Gov. Rick Scott urged congressional leaders Monday to review federal privacy rules for “navigators” — workers now fanning out across Florida and other states to guide consumers toward new health coverage options.
Scott, who fought the Affordable Care Act even before it cleared Congress in 2010, acknowledged in a letter to House Speaker John Boehner and Senate Majority Leader Harry Reid that the measure is “now the law of the land.”
But Scott said “we are increasingly concerned about how the implementation of the law will affect Floridians.”
“I respectfully request you take immediate action by whatever means available to thoroughly review what privacy rules and safeguards are in place to protect Americans’ personal information, both when they consult with “navigators” and when their information is entered into the federal data hub,” Scott said in his letter.
Scott and other Republicans opposing the law have questioned whether navigators will know enough to direct people toward appropriate insurance coverage and whether they can be trusted with the personal data shared by consumers seeking help.
Federal health and human services officials have said background checks are being conducted on workers hired as navigators. These workers also must agree to follow federal ethics policies, officials said.
Health and Human Services Secretary Kathleen Sebelius is scheduled to appear Tuesday at Miami-Dade College to promote the federal health care law. It’s her third visit to Florida in less than a week.
On Monday in Jacksonville, Sebelius condemned the Scott administration’s decision to keep navigators out of state health department offices where they intended to help people sign up for coverage when online marketplaces open Oct. 1.
Sebelius said, “Florida has done some pretty unbelievable things.”
Scott, in his letter to Boehner and Reid, defended the health department prohibition saying, “we have a direct obligation to ensure Floridians’ privacy is protected.”
Florida was among two-dozen states that earlier sued and asked the U.S. Supreme Court to declare the Affordable Care Act unconstitutional.
Attorney General Pam Bondi, whose office led that lawsuit, last month was among 13 attorneys general who sent a letter to Sebelius challenging whether there was enough consumer data protection in the navigator program.
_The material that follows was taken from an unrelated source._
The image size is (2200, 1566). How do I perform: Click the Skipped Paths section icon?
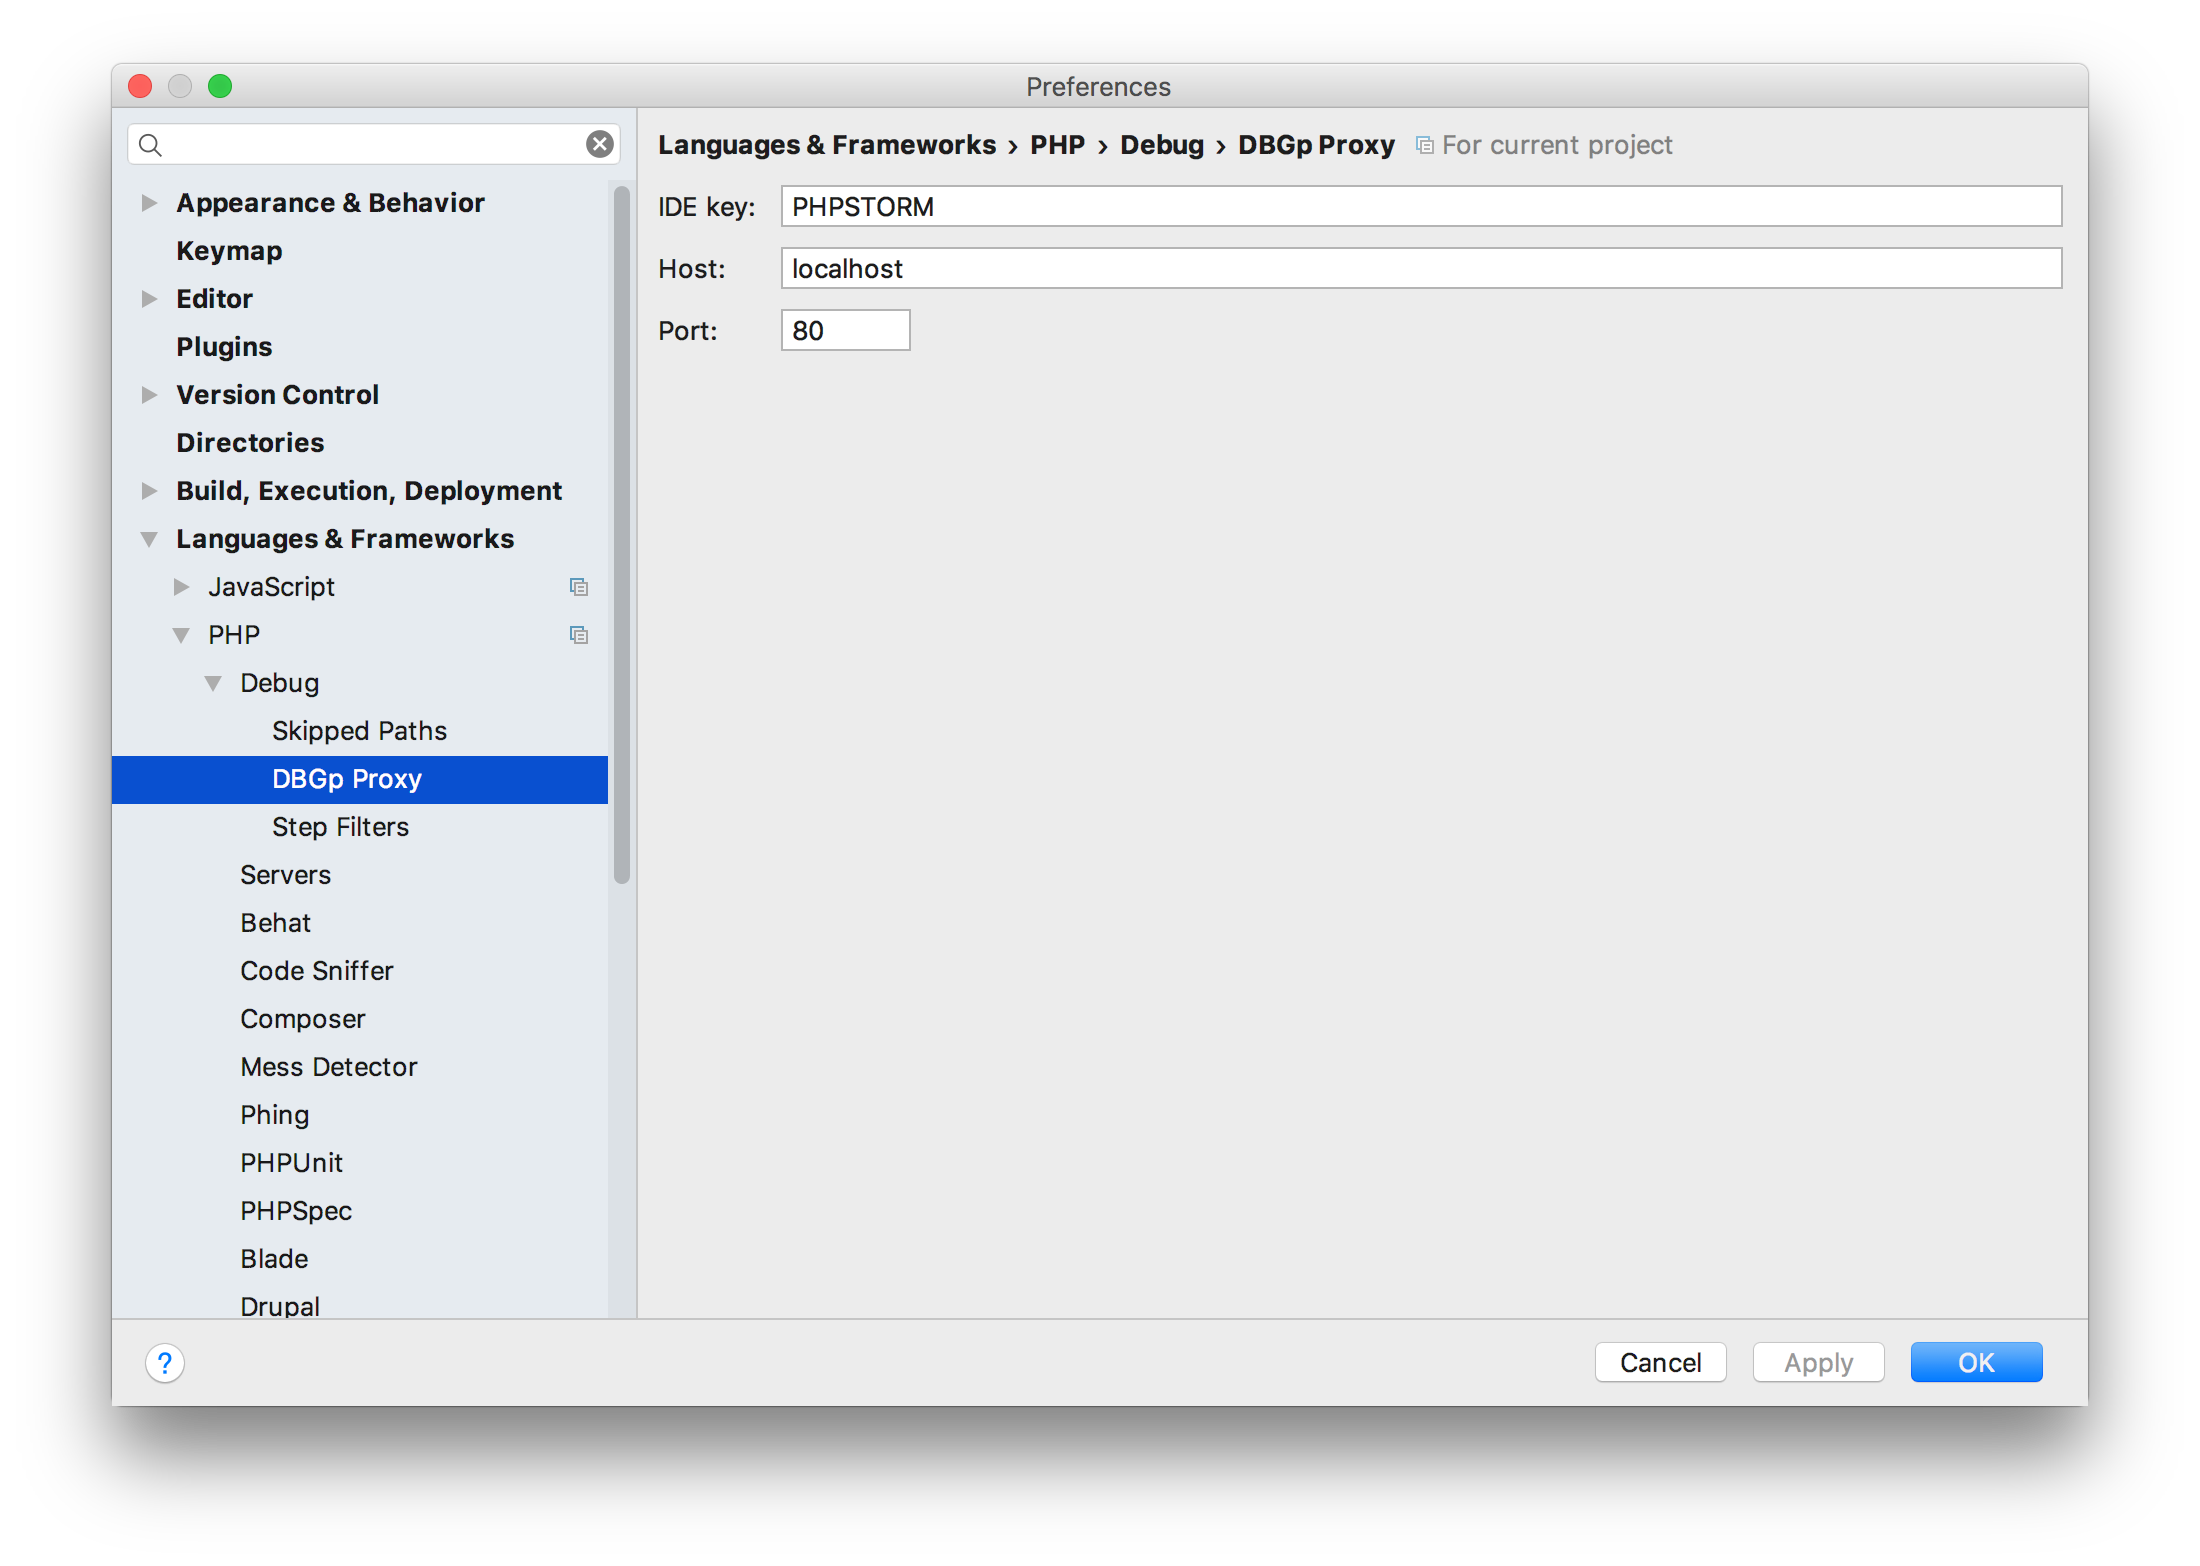click(x=356, y=732)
With Republican leaders raising concerns, Democrats have fought back at the federal, state and even local level.
In Boynton Beach on Monday, U.S. Reps. Ted Deutch, D-Boca Raton, and Lois Frankel, D-West Palm Beach, hosted a roundtable discussion in defense of the navigators.
“It seems Gov. Scott and his staff spend their time conjuring new ways to keep Floridians in the dark about their health care choices coming Oct. 1,” Deutch said.
Frankel said, “They want it to fail not on its merits but by obstructing people and confusing people.”
Staff writer Charles Elmore contributed to this report.